美しい景色だった。空はまだ青く、いつかとまったく同じなんてことはないのだろうけれども、さして特別に感じるわけでもない調子で、雲が気ままに泳いでいる。

 その何気ない景色が、空の青が、この上なく美しく、愛おしい。

 朝とも昼とも違う、夕刻の独特な青空だ。沈んでいく太陽、その炎の熱とにおいを近くに感じている、橙に染められる前の青。

 遠くの空に、薄く月が浮かんでいるのが見えた。近いうちに新月となる、細い月。

 俺が画材を広げるのを、はなが横目に見た。しなやかな指が絵筆を置く。そして「水月がどんな絵を描くのか、すごく興味がある」と、肌に触れればあたたかそうな声がいった。

 『大したものじゃない』という声が口の中に湧いてきた。けれどその通りに舌を動かしはしなかった。そうしてしまえば、それが事実以外のなんでもないようになってしまうように思えた。今までのそれは塗り替えられても、今ここでさらに色を重ねてしまえば、もう変えられないように思われた。

 「それはそれはもう、美しいものだよ」

 いいながら、緊張が心地よく自分を興奮させるのを感じる。

 「天才が目を醒ましたんだ」——きみが関心を持ってくれた愚かな天才が——。「この才、(しか)と見ておれ」

 自分を鼓舞するのとふざけるのと、半分ずつくらいな気持ちでそういうと、はなは「我、活眼(かつがん)開きたり」とのっかってくれた。

 パレットの上で絵具を水に溶きながら、喉の奥が重く熱く、苦しくなった。俺は今、あまりに満ち足りている。それは貧しい胸の奥には抱えきれず、視界を滲ませる。

 見れば、はなは愛らしく、美しく、微笑んだ。

 「気張らずに描いて。水月の絵(、、、、)が見たいの」

 胸の奥を、恐ろしい霊魂のように燻り支配していた醜い欲望が、吐いた息に絡むような心地がした。頭の中が澄んでいく。残酷なほど冷静になっていく。

 ああ、俺はどうしようもなく人を求めていた……!

 なにも孤独だったわけじゃない。両親とも仲がよく、かわいい弟で親しい友達のような葉月がいる。

 でも俺は、どうしようもなく存在したかった。
 ただ誰かに認められたくてしょうがなかった。

 俺はもうどうしようもない悪人かもしれない。

 俺は葉月が好きだ。弟として、家族として、友達として大切だ。

 紛れもない事実のはずだった。けれども今、俺はそれを疑っている。

 俺にとって彼は、本当にかわいい弟だろうか。本当に、大切な家族だろうか。尊い友達だろうか。
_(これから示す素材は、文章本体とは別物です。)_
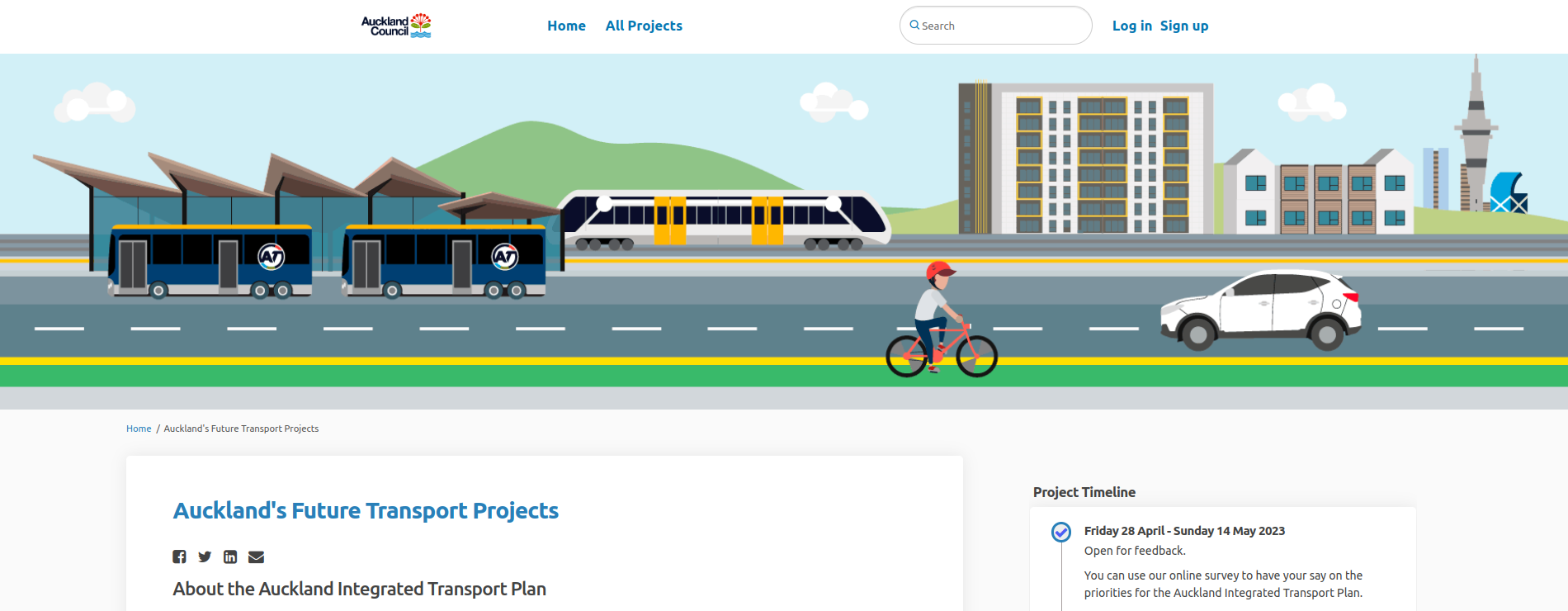Select the Friday 28 April timeline date entry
 本当に、そんな清らかなものだろうか。俺の葉月への恩愛は、もっと穢れた、厭わしいものではないだろうか。

 俺は葉月の存在を喜ぶより、葉月の胸の奥にあるものを尊ぶより以上に、葉月に求めていたのではないだろうか。

 なにを。
 慰みを。

 俺は、葉月が俺を尊んでくれるから愛しているのではないだろうか。
 自分の代わりに醜い欲求を隠してくれるのがかわいいのではないか。

 認めたくはない。どれも本物だった。

 葉月が笑えば至上の喜びに触れ、葉月が泣けばこの上ない痛みと苦しみを味わった。あれほどの喜びを、痛みを苦しみを、俺はほかに知らない。

 俺は確かに紛れもなく、葉月の兄だった。俺と葉月の間には、どこにでもある、常に美しい、時に悍ましく攻撃的な恩愛の絆があった。なににも侵せない、凪いだ荒野(こうや)のような聖域だった。その荒々しく高潔な絆を、俺はなにを()しても守るつもりだった。

兄として、葉月の世界の泰平を守ると誓った。神さまでも仏さまでもない、俺にとってそれよりずっと力があって、誓いを破ったときに残酷な罰を与えられる俺自身に、誓った。あの夜布団の中で、責任感の重くかたい腕に抱かれ、誓った。

 その孤独な静かな誓いが穢れていたというのだから、どうしようもない。

 あの日夜闇(やあん)の中で俺を抱いていたのは、責任感なんて立派なものではなかったのかもしれない。

葉月を二度と泣かせない、一人にしないと、兄だからといって誓ったのは、俺の中にあるなけなしの責任感だったのだ。

反対に、俺を抱いていたあの重くかたい腕は、知らずに俺を支配していた醜い欲求のものだった。

 葉月は唯一おまえを認めてくれるかわいい子だよと囁く悪魔のような欲求に抱かれ、無知で無邪気な責任感は、俺は兄だから、二度と葉月を一人にはしないと誓った。